The meme’s next character: the Bay Area Asian girlfriend stereotype
A second image posted 12 minutes later breaks one path into six panels. Its main character is Mei, 27, presented as someone raised on a familiar high-achievement track associated in the article with Asian immigrant families: piano lessons, Kumon, SAT preparation, then Berkeley or UCLA, followed by a tech career in product, design, or AI research.
The portrayal leans heavily on stereotype, but BlockTempo uses it to talk about a specific Bay Area professional lifestyle: a $9 matcha latte in hand, Alo workout wear on the way to Pilates, evenings spent at AI events in Hayes Valley, part networking, part job search, part dating market.
The meme gives Mei total compensation of $220,000, plus possible equity. The article says that for mid-level AI product managers with three to seven years of experience in the Bay Area, total compensation generally falls between $150,000 and $220,000. At the top of that range, she may still live in an older apartment without in-unit laundry or parking.
The point here is narrower than a labor-market thesis. In the article’s framework, a high salary does not cancel out the pressure created by San Francisco rent and day-to-day costs. It becomes one more station in the same money loop.
The end of the loop: startup exits through acqui-hire structures
In the meme, one of Arjun’s three life goals is to get acquired by a major tech company. Another is to get into Y Combinator and raise $3 million. A third is to jump to OpenAI before his own startup runs out of money. BlockTempo focuses on the path labeled "acqui-hire," with arrows pointing to Google, Meta, and Stripe.
The article says that from March 2024 to January 2026, Google, Microsoft, Amazon, and Meta spent more than $20 billion combined to bring in AI startup founding teams. Technically, it says, they did not acquire the companies themselves.
BlockTempo lists several examples. Google used roughly $2.4 billion in licensing fees to bring in Windsurf co-founder Varun Mohan and the startup’s core team, without buying the company or taking equity. Meta invested $14 billion in Scale AI while also hiring away co-founder Alexander Wang. Microsoft’s arrangement with Inflection involved licensing the model and bringing over about 70 people, including Mustafa Suleyman.

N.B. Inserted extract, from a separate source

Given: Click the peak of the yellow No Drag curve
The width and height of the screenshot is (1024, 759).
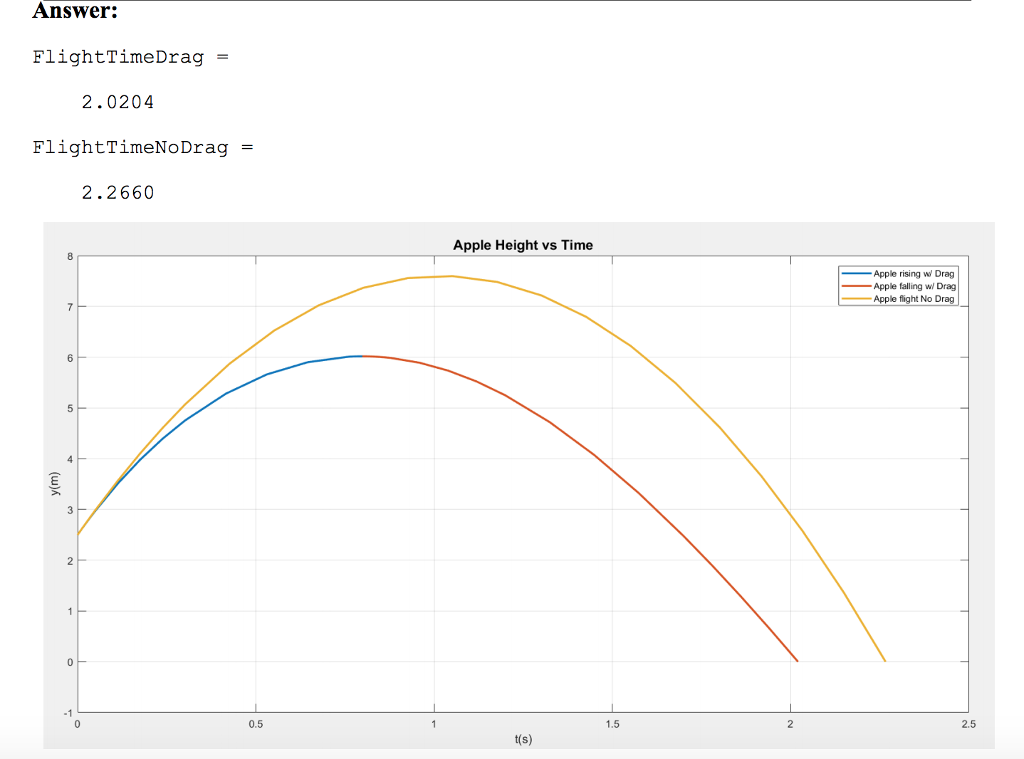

The article calls this structure a form of reverse merger hiring built to avoid antitrust scrutiny. It says the U.S. Department of Justice antitrust division has publicly described such deals as a red flag. In these arrangements, the people who receive the main economic upside are founders and the most senior research staff, while the rest return to large-company employment.
Why the joke lands
By the article’s telling, the whole chain works like this: venture firms fund engineers, engineers build startups, startups pay GPU providers, landlords, and girlfriends, landlords and girlfriends spend money in Napa wineries, and everyone collectively feeds LinkedIn.
Arjun feels the money went to GPUs and rent. Mei feels her salary disappears too elegantly. Bob and Susan collect rent and drink wine in Napa. OpenAI and Anthropic, despite capturing more than 40% of global startup funding according to the article, are still seeing more than 60% of revenue eaten by compute in their own stack.
That is the closing note of the piece. Every participant in this chain believes they are the one who did not really make out ahead.
Two background references at the end of the article
BlockTempo also mentions a recent public remark from OpenAI CEO Sam Altman that two years of college is enough and staying until graduation is a waste of time. At the same time, the article says many Bay Area Asian engineers are still following the familiar parental upgrade path of piano, Kumon, SAT, and STEM preparation, with the long-term goal of elite schools and jobs in venture capital or major tech.
Those details are not developed into a separate argument. They remain part of the same San Francisco AI narrative the article is sketching: money, education, compute costs, rent structures, and talent flows folding back into one another inside a single ecosystem.